Más de 91 mil dispositivos expuestos en línea

Bitdefender, pionero en la creación del primer centro de ciberseguridad mundial especializado en hogares inteligentes, realiza auditorías regulares en dispositivos IoT populares para detectar posibles vulnerabilidades. Esta iniciativa forma parte de un esfuerzo más amplio destinado a mejorar la seguridad de los dispositivos IoT más vendidos a nivel global. El último informe de Bitdefender revela hallazgos preocupantes en el sistema operativo LG WebOS TV, utilizado en televisores LG.

Durante la investigación identificaron vulnerabilidades significativas en las versiones 4 a 7 de WebOS. Estas brechas de seguridad permiten el acceso root al televisor, sorteando el mecanismo de autorización. Aunque estos servicios vulnerables deberían ser accesibles únicamente a través de LAN, el motor de búsqueda Shodan, dedicado a la localización de dispositivos conectados a Internet, ha detectado más de 91.000 dispositivos con este servicio expuesto en línea.

Shodan Report, motor de búsqueda de dispositivos conectados a Internet.

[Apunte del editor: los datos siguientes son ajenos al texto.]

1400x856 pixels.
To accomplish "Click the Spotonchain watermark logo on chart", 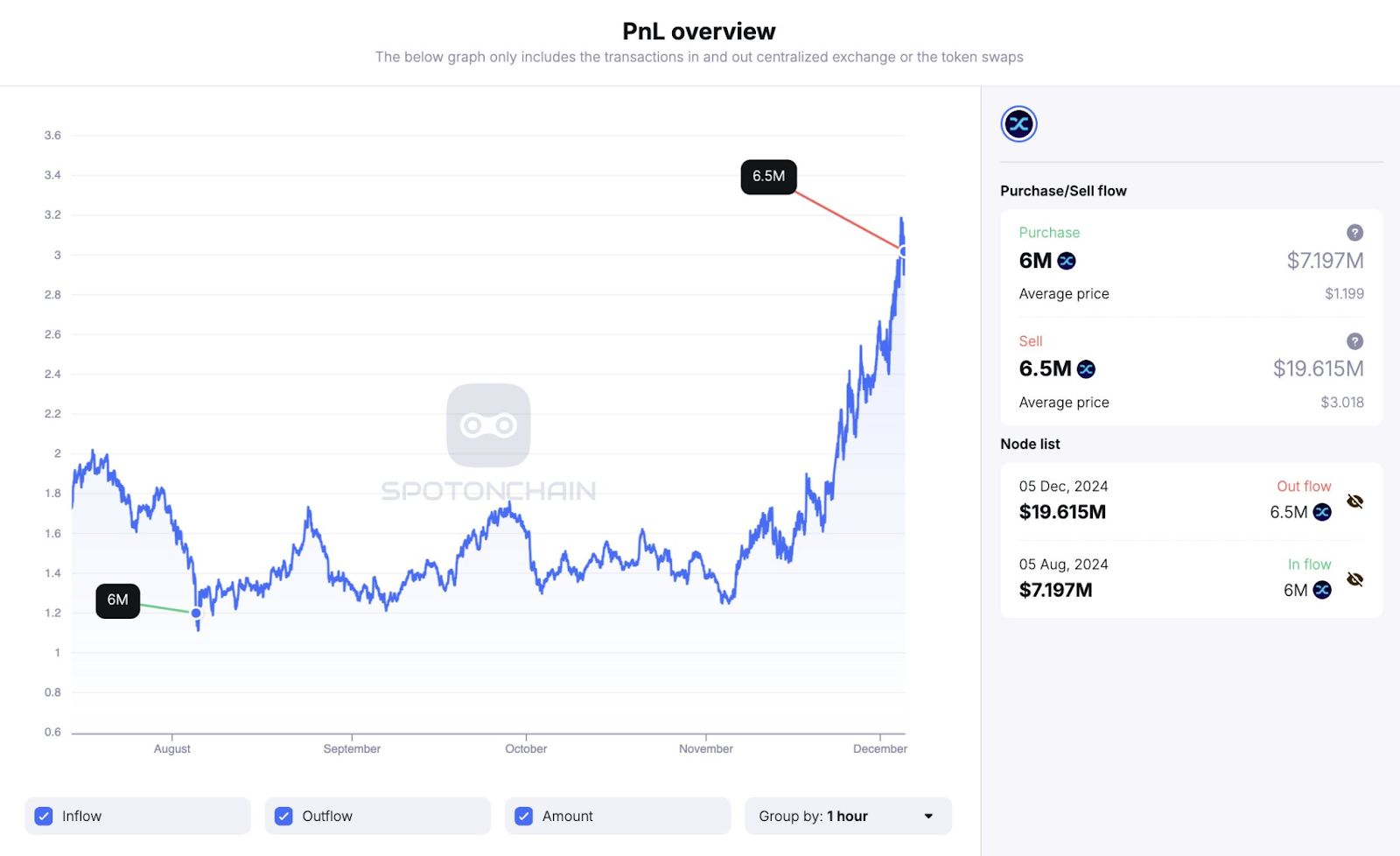I will 488,426.
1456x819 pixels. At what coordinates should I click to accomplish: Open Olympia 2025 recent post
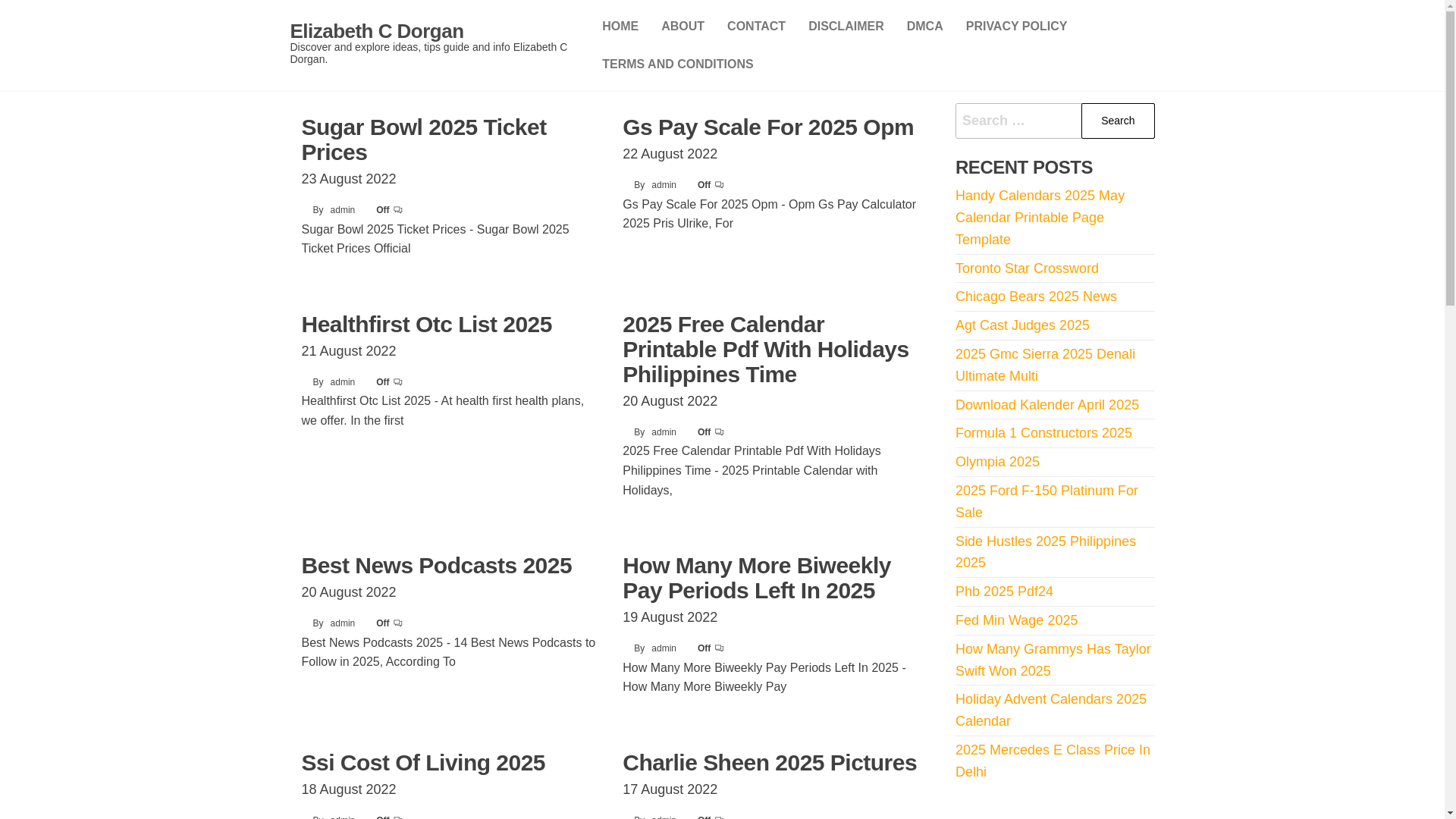point(997,462)
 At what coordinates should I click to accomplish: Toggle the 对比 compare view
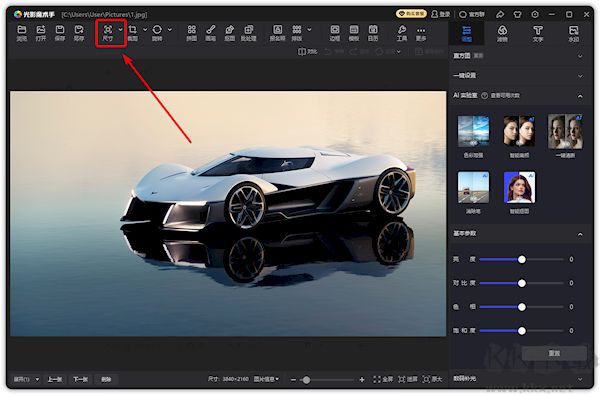307,51
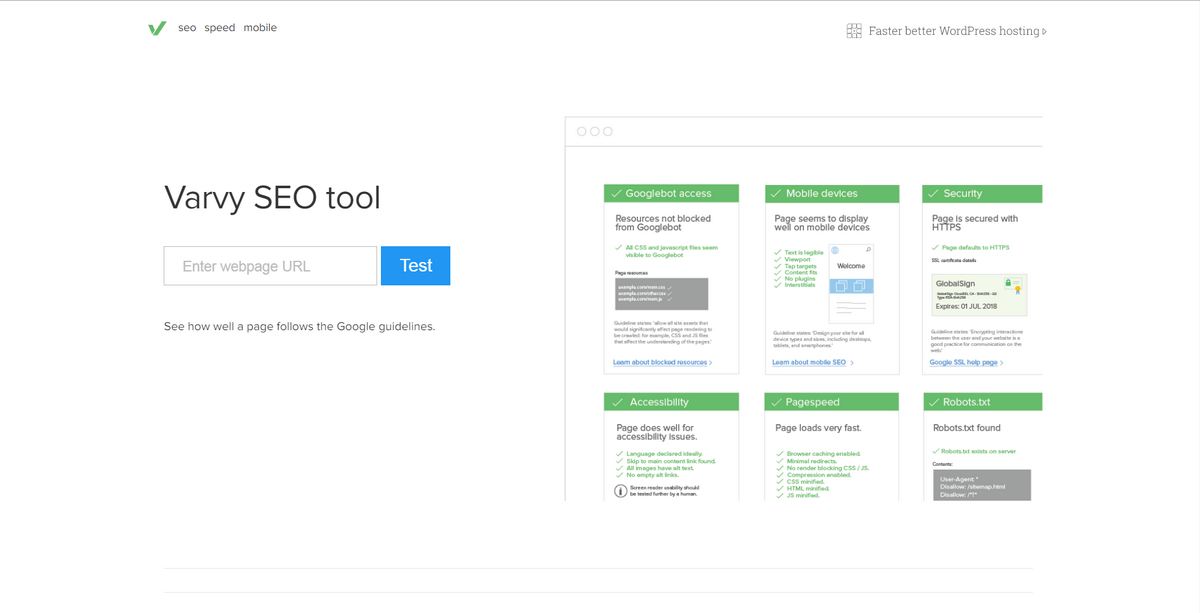The image size is (1200, 613).
Task: Click the green Varvy checkmark logo
Action: (x=157, y=28)
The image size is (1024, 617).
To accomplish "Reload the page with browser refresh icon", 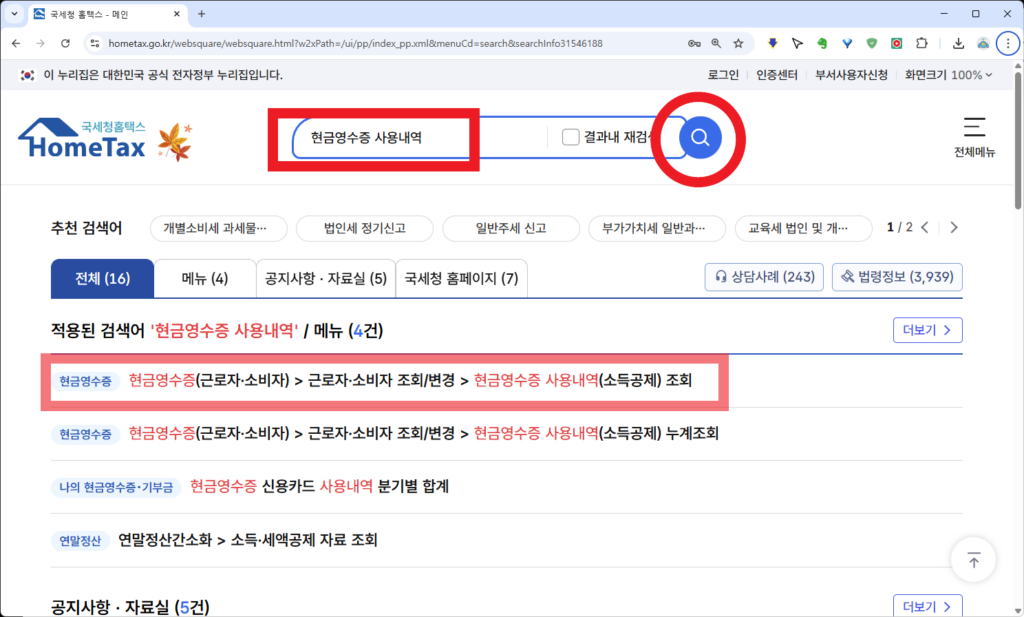I will 65,44.
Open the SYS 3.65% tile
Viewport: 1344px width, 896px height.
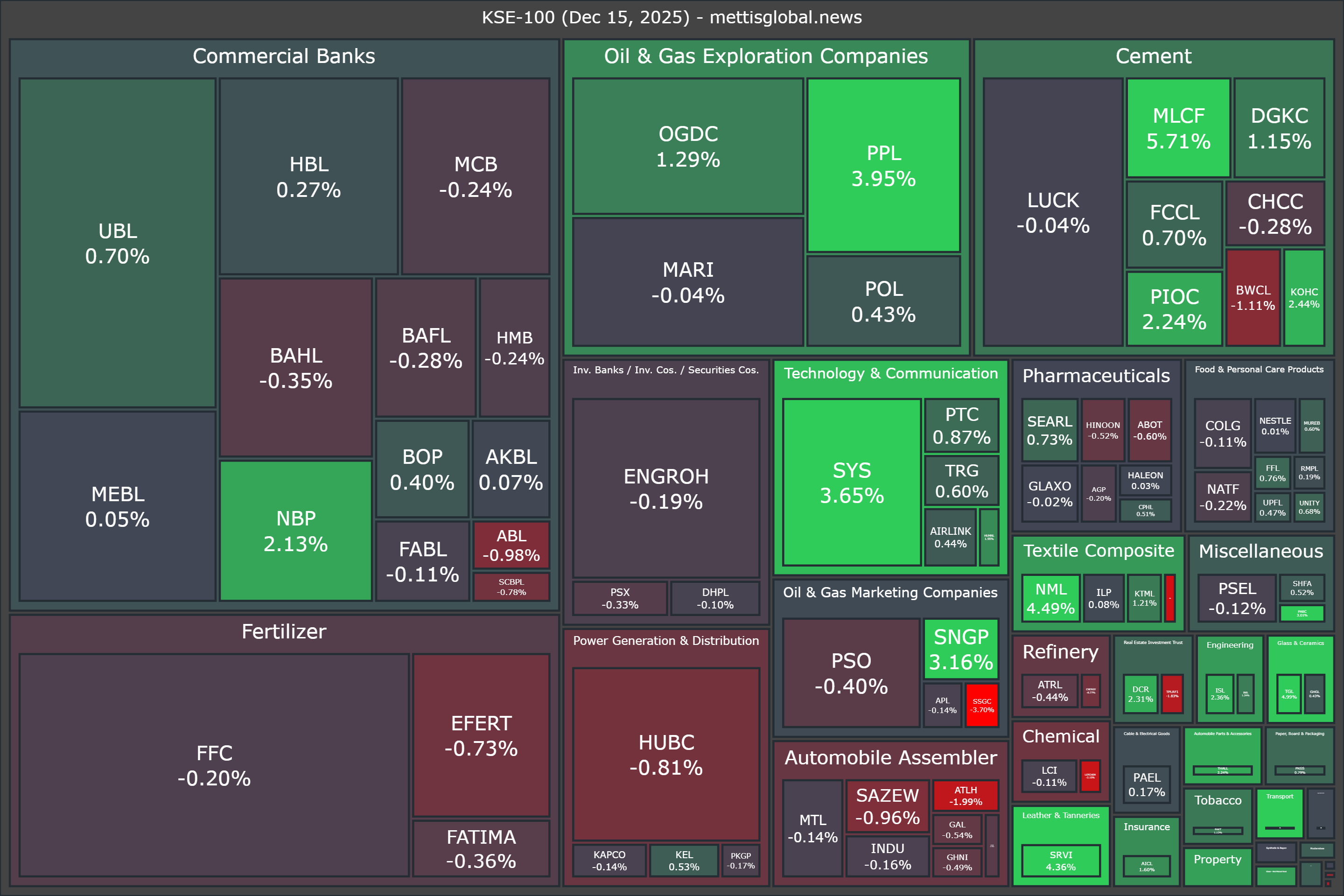[x=851, y=482]
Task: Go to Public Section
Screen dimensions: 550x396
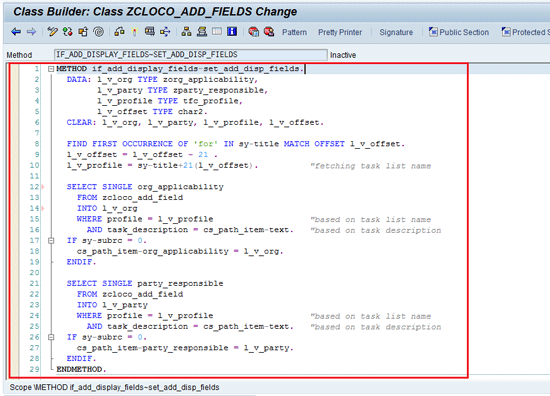Action: pyautogui.click(x=459, y=32)
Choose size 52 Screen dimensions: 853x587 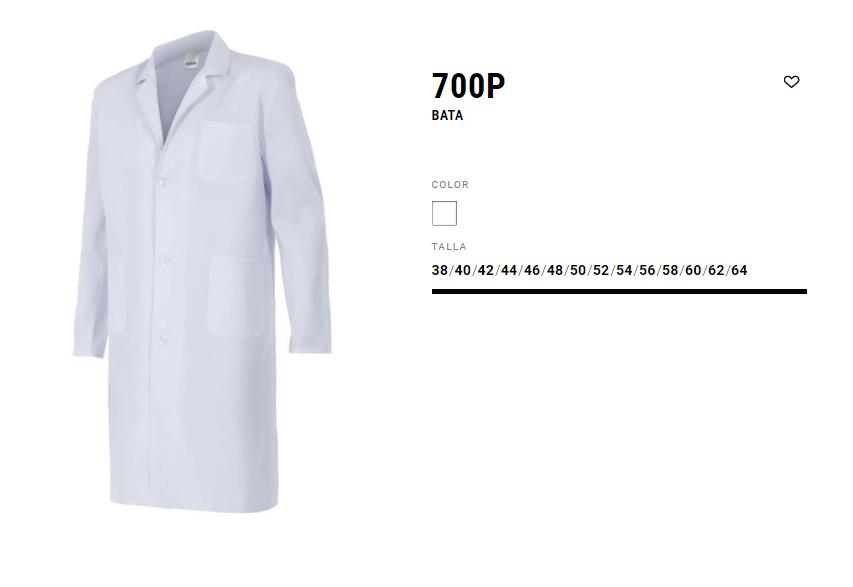(601, 270)
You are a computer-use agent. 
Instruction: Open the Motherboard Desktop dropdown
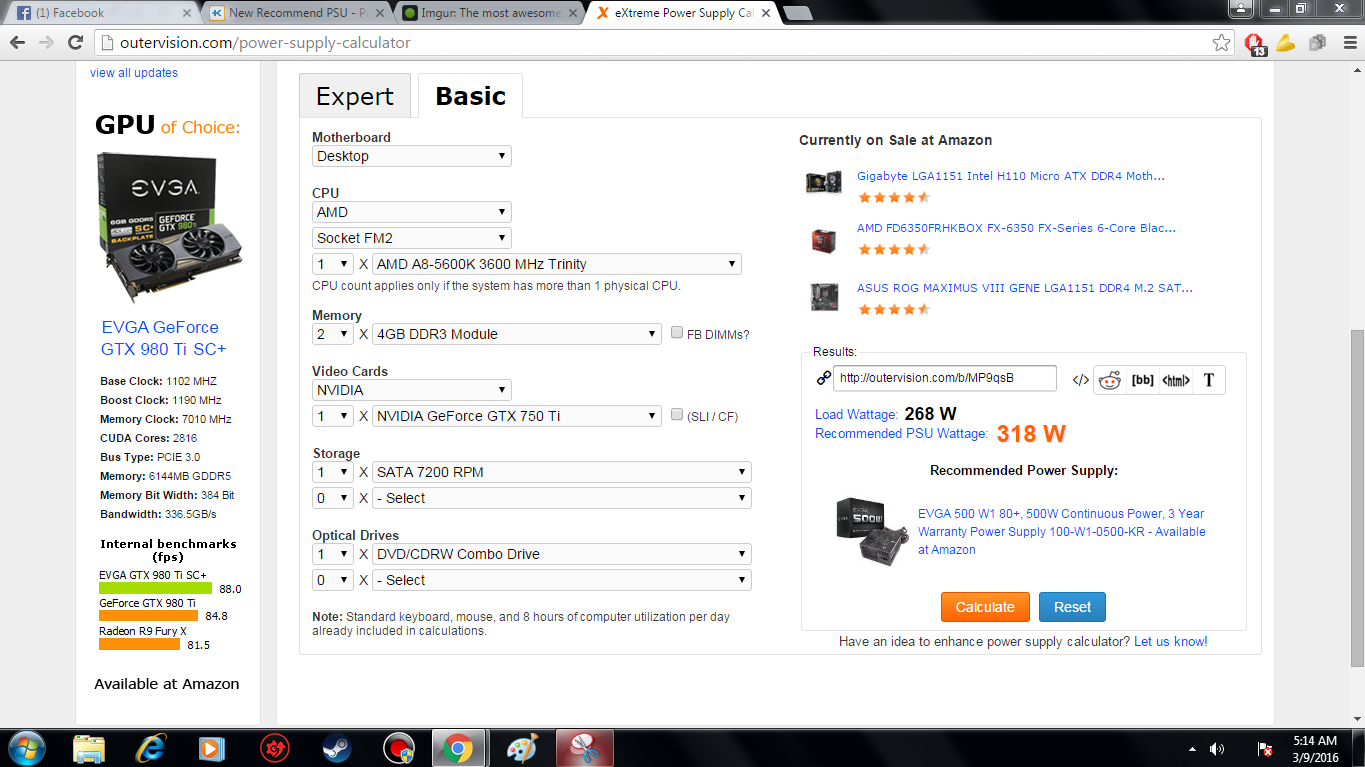[411, 156]
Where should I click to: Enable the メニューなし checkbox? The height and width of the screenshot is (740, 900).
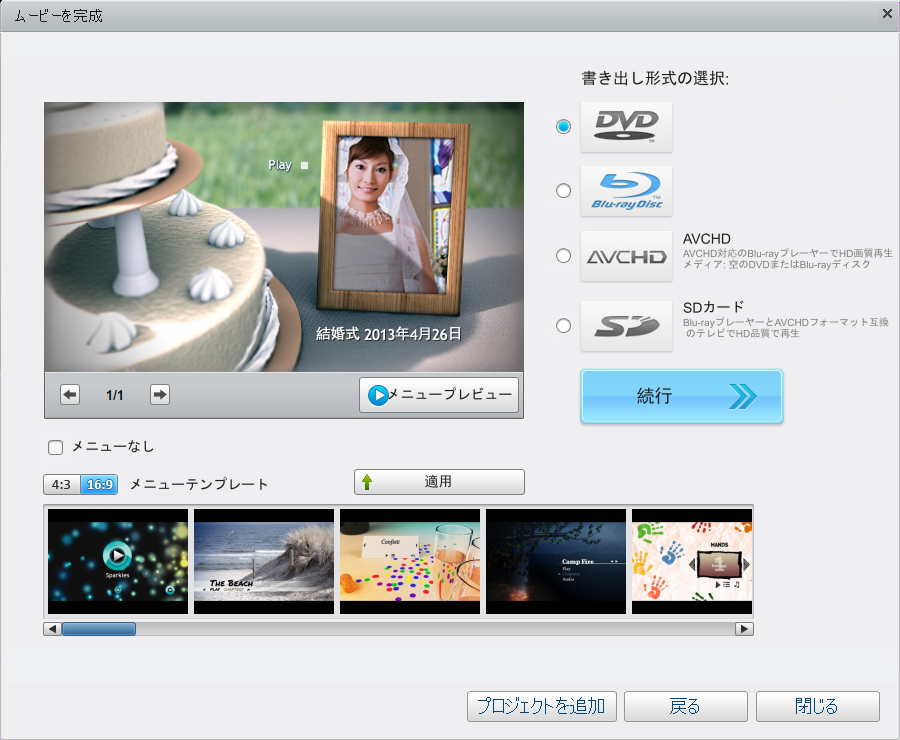(x=56, y=447)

Los investigadores de seguridad de Bitdefender han descubierto cuatro vulnerabilidades:

  • La primera vulnerabilidad permite a un atacante eludir la verificación del PIN y agregar un perfil de usuario privilegiado al televisor sin requerir la interacción del usuario. (CVE-2023-6317).
  • Otra vulnerabilidad detectada es que permite a los atacantes elevar el acceso que obtuvieron en el primer paso a root y apoderarse completamente del dispositivo ( CVE-2023-6318).
  • Una tercera vulnerabilidad (CVE-2023-6319) permite la inyección de comandos del sistema operativo manipulando una biblioteca responsable de mostrar letras de música.
  • La vulnerabilidad CVE-2023-6320 permite a un atacante inyectar comandos autenticados manipulando el punto final de la API.